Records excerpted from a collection
______
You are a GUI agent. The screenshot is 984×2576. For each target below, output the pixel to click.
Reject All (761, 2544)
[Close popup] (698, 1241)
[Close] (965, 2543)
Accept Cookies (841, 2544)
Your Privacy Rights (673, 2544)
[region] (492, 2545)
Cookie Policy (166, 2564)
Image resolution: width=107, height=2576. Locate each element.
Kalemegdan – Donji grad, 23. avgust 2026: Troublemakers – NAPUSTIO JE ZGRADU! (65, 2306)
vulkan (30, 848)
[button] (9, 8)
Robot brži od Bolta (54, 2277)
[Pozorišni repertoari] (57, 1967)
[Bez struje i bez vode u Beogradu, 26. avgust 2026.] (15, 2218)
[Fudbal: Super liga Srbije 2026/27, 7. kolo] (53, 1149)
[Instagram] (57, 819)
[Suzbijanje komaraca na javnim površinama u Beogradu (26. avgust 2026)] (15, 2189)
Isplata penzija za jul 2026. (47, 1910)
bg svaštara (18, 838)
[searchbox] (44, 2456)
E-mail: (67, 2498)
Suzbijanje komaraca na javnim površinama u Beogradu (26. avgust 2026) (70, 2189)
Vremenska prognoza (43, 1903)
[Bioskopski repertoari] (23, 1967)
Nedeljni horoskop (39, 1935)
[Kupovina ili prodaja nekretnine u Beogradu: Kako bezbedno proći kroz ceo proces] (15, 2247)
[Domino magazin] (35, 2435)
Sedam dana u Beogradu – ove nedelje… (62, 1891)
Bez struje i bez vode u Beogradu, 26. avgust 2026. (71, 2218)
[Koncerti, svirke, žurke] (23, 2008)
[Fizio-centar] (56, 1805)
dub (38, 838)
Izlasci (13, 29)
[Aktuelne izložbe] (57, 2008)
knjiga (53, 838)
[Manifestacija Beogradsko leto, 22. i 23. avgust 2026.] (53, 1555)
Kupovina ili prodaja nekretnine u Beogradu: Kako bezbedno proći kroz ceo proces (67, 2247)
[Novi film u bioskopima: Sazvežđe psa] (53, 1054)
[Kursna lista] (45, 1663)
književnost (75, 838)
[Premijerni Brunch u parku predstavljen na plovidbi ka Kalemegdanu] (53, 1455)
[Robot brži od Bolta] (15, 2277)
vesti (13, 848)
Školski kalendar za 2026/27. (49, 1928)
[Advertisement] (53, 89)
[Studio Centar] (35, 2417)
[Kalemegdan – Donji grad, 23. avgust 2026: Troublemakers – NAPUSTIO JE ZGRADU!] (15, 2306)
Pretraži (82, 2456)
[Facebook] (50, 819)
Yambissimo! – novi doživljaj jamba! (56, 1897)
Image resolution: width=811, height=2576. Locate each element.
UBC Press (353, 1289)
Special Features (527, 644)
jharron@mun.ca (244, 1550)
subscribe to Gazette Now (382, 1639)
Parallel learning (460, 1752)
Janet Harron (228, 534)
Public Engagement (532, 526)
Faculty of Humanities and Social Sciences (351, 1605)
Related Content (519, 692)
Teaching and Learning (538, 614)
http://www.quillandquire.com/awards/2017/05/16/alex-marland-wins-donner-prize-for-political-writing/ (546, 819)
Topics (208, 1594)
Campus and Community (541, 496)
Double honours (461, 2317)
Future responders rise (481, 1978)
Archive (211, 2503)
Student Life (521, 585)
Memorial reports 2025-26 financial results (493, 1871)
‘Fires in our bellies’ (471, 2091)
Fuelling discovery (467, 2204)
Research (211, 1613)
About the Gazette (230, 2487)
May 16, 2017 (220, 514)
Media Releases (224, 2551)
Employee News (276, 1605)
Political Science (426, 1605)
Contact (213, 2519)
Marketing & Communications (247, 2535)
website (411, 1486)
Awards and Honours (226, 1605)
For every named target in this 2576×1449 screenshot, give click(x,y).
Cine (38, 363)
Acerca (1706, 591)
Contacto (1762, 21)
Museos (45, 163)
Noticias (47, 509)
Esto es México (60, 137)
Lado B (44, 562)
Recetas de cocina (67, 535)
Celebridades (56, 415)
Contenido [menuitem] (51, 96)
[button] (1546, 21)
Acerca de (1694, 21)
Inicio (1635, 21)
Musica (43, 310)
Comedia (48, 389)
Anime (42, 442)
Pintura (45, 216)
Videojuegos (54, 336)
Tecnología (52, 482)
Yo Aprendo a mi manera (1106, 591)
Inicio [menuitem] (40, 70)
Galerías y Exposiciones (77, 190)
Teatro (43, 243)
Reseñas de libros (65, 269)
______
◆ **Directions**:
Nothing should appear in the answer except the lines from the one with "Janet Harron (228, 534)" through the final line of the records, written exactly.

◆ **Expected answer**:
Janet Harron (228, 534)
Public Engagement (532, 526)
Faculty of Humanities and Social Sciences (351, 1605)
Related Content (519, 692)
Teaching and Learning (538, 614)
http://www.quillandquire.com/awards/2017/05/16/alex-marland-wins-donner-prize-for-political-writing/ (546, 819)
Topics (208, 1594)
Campus and Community (541, 496)
Double honours (461, 2317)
Future responders rise (481, 1978)
Archive (211, 2503)
Student Life (521, 585)
Memorial reports 2025-26 financial results (493, 1871)
‘Fires in our bellies’ (471, 2091)
Fuelling discovery (467, 2204)
Research (211, 1613)
About the Gazette (230, 2487)
May 16, 2017 (220, 514)
Media Releases (224, 2551)
Employee News (276, 1605)
Political Science (426, 1605)
Contact (213, 2519)
Marketing & Communications (247, 2535)
website (411, 1486)
Awards and Honours (226, 1605)
For every named target in this 2576×1449 screenshot, give click(x,y).
Cine (38, 363)
Acerca (1706, 591)
Contacto (1762, 21)
Museos (45, 163)
Noticias (47, 509)
Esto es México (60, 137)
Lado B (44, 562)
Recetas de cocina (67, 535)
Celebridades (56, 415)
Contenido [menuitem] (51, 96)
[button] (1546, 21)
Acerca de (1694, 21)
Inicio (1635, 21)
Musica (43, 310)
Comedia (48, 389)
Anime (42, 442)
Pintura (45, 216)
Videojuegos (54, 336)
Tecnología (52, 482)
Yo Aprendo a mi manera (1106, 591)
Inicio [menuitem] (40, 70)
Galerías y Exposiciones (77, 190)
Teatro (43, 243)
Reseñas de libros (65, 269)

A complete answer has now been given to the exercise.